Biography

Karl Otto Lagerfeld was a German creative director, fashion designer, artist, photographer, and caricaturist who lived in Paris.

He was known as the creative director of the French fashion house Chanel, a position held from 1983 until his death, and was also creative director of the Italian fur and leather goods fashion house Fendi, and of his own eponymous fashion label. He collaborated on a variety of projects in the fields of fashion, advertising, design, photography and art. Lagerfeld was sometimes referred to by the press as “Kaiser Karl” or “fashion tsar” because of his over 60 years of creative work and his style-forming influence on the international fashion world. His personal trademarks included a white powdered plait, a high standing patricide and dark sunglasses; until the early 2000s he also appeared in public with a hand fan.

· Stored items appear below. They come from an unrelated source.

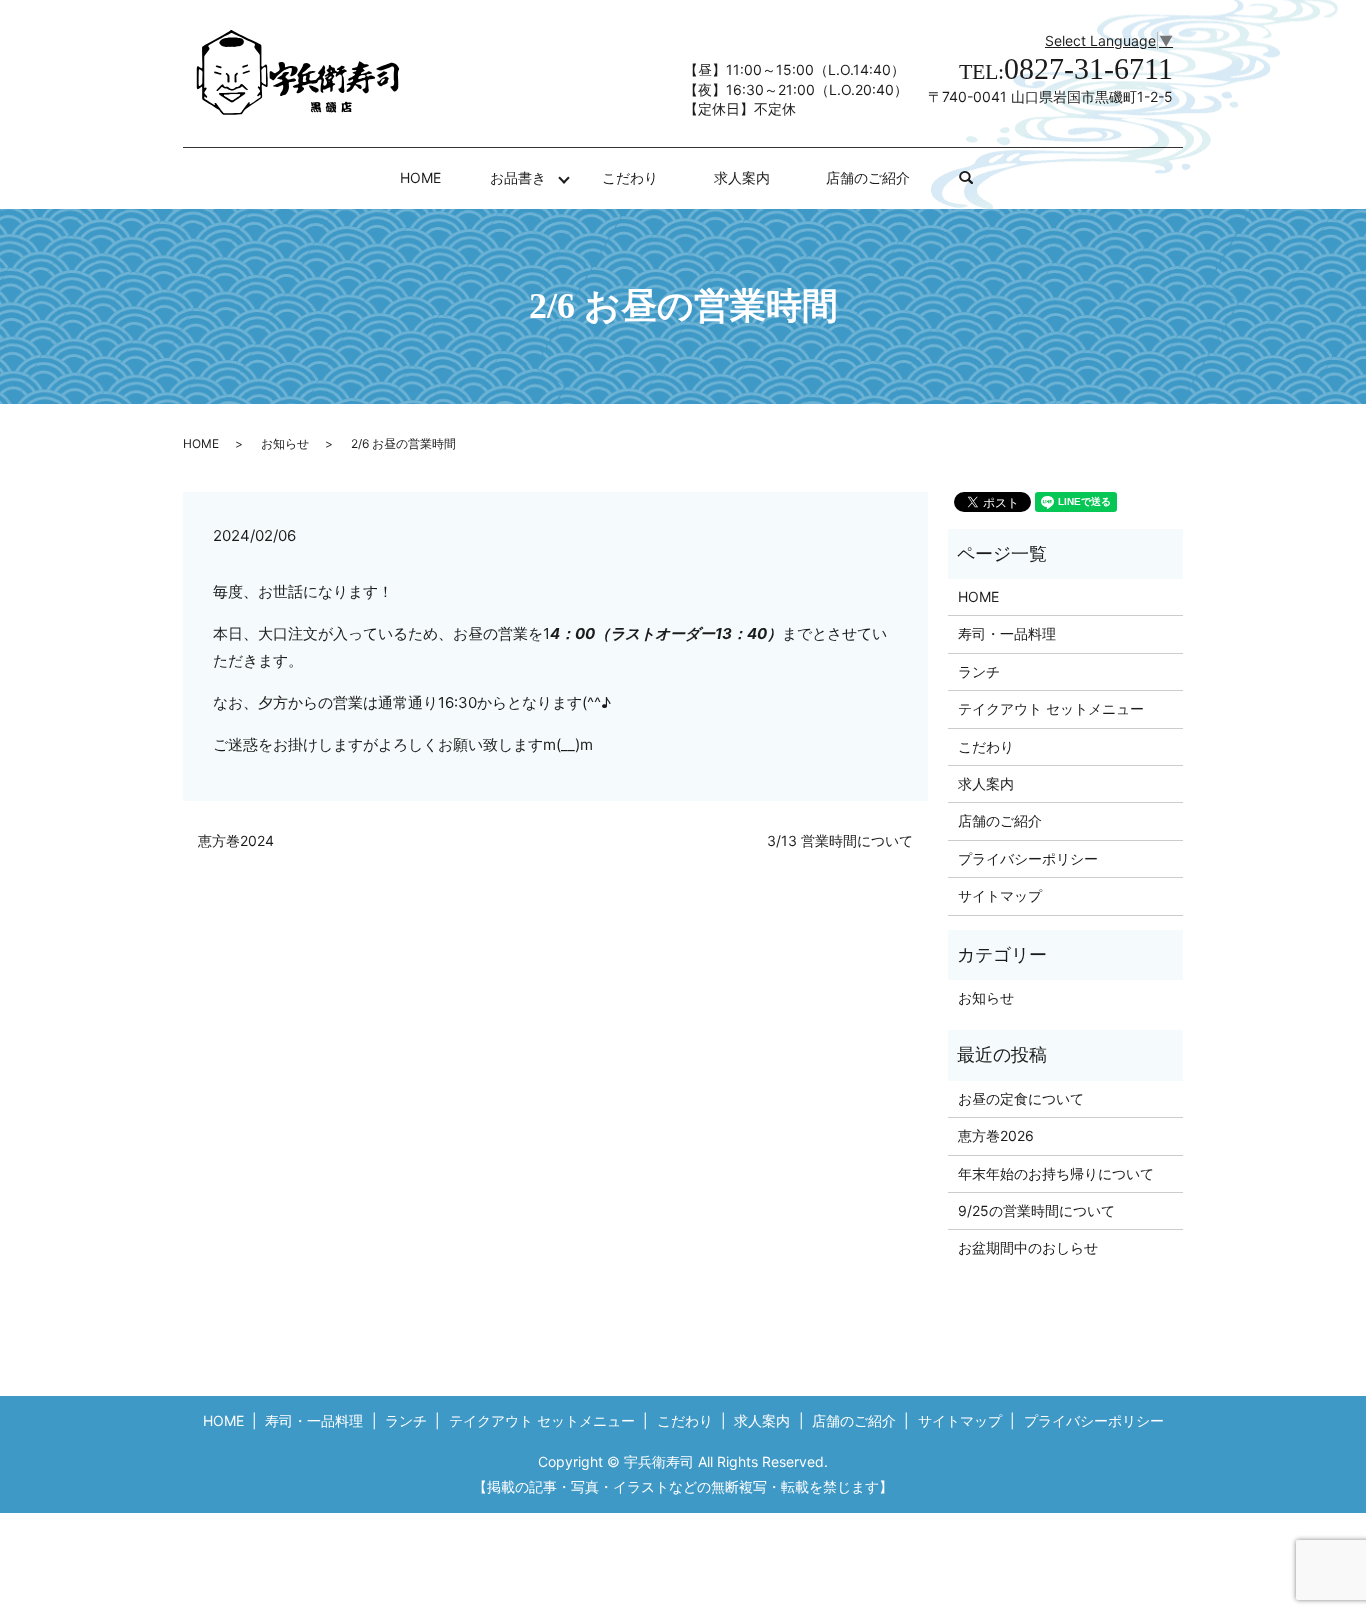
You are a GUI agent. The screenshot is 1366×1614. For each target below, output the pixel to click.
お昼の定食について (1021, 1098)
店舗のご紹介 (868, 177)
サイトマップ (1000, 895)
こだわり (630, 177)
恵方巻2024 (236, 840)
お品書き (518, 177)
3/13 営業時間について (840, 840)
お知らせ (285, 443)
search (980, 178)
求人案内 (742, 177)
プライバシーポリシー (1028, 858)
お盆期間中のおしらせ (1028, 1247)
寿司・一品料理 (1007, 633)
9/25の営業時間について (1036, 1210)
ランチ (979, 671)
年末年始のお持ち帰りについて (1056, 1173)
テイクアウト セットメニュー (1051, 708)
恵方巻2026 (996, 1135)
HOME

In addition to fashion and costume design, Lagerfeld discovered photography as a new field of activity in 1987. In 1993 he began a close collaboration with the publisher Gerhard Steidl. Lagerfeld regarded Steidl as “the best printer in the world.” Until his death, Lagerfeld published numerous books on photography with Steidl Verlag. In 2012, the Stiftung Buchkunst awarded his book The Little Black Jacket as one of the most beautiful German books. Lagerfeld owned one of the world’s largest collections of photo books. In 1996 he received the Culture Prize of the German Society for Photography for his work. From November 11, 2006 to February 18, 2007, 350 of Lagerfeld’s photographs and multimedia installations were exhibited at the Galerie C/O Berlin. Under the title One Man Shown, they all showed the U.S. model Brad Kroenig, whom the designer had discovered and promoted. The classic black-and-white portraits, which were created over a period of three and a half years and included both fashion shots and nude photographs, were successful with the public. Critics reacted cautiously and in part with rejection to Lagerfeld’s photographic studies. While the magazine Der Spiegel denounced the uniformity of the images and attested that the fashion designer could also sell boredom perfectly, the US star photographer David LaChapelle criticized Lagerfeld as a “dilettante” who had nothing new to add to the history of photography. Lagerfeld was responsible, among other things, for the advertising campaign of the Dom Pérignon champagne brand, working again with Claudia Schiffer. For the Volkswagen Group, he directed the advertising for the Phaeton model and can also be seen in the promotional film for a special edition of the Golf. For the March 2011 edition of the German Playboy he photographed Natalia Wörner. In a modernized photo story of the ancient myth of Daphne and Chloe based on the Greek poet Longus, he staged the two models Baptiste Giabiconi and Bianca Balti in front of the natural scenery of southern France. The illustrated book Modern Mythology from 2013 shows Lagerfeld’s idea of idyllic life in monumental black-and-white photographs, based on the classic text source.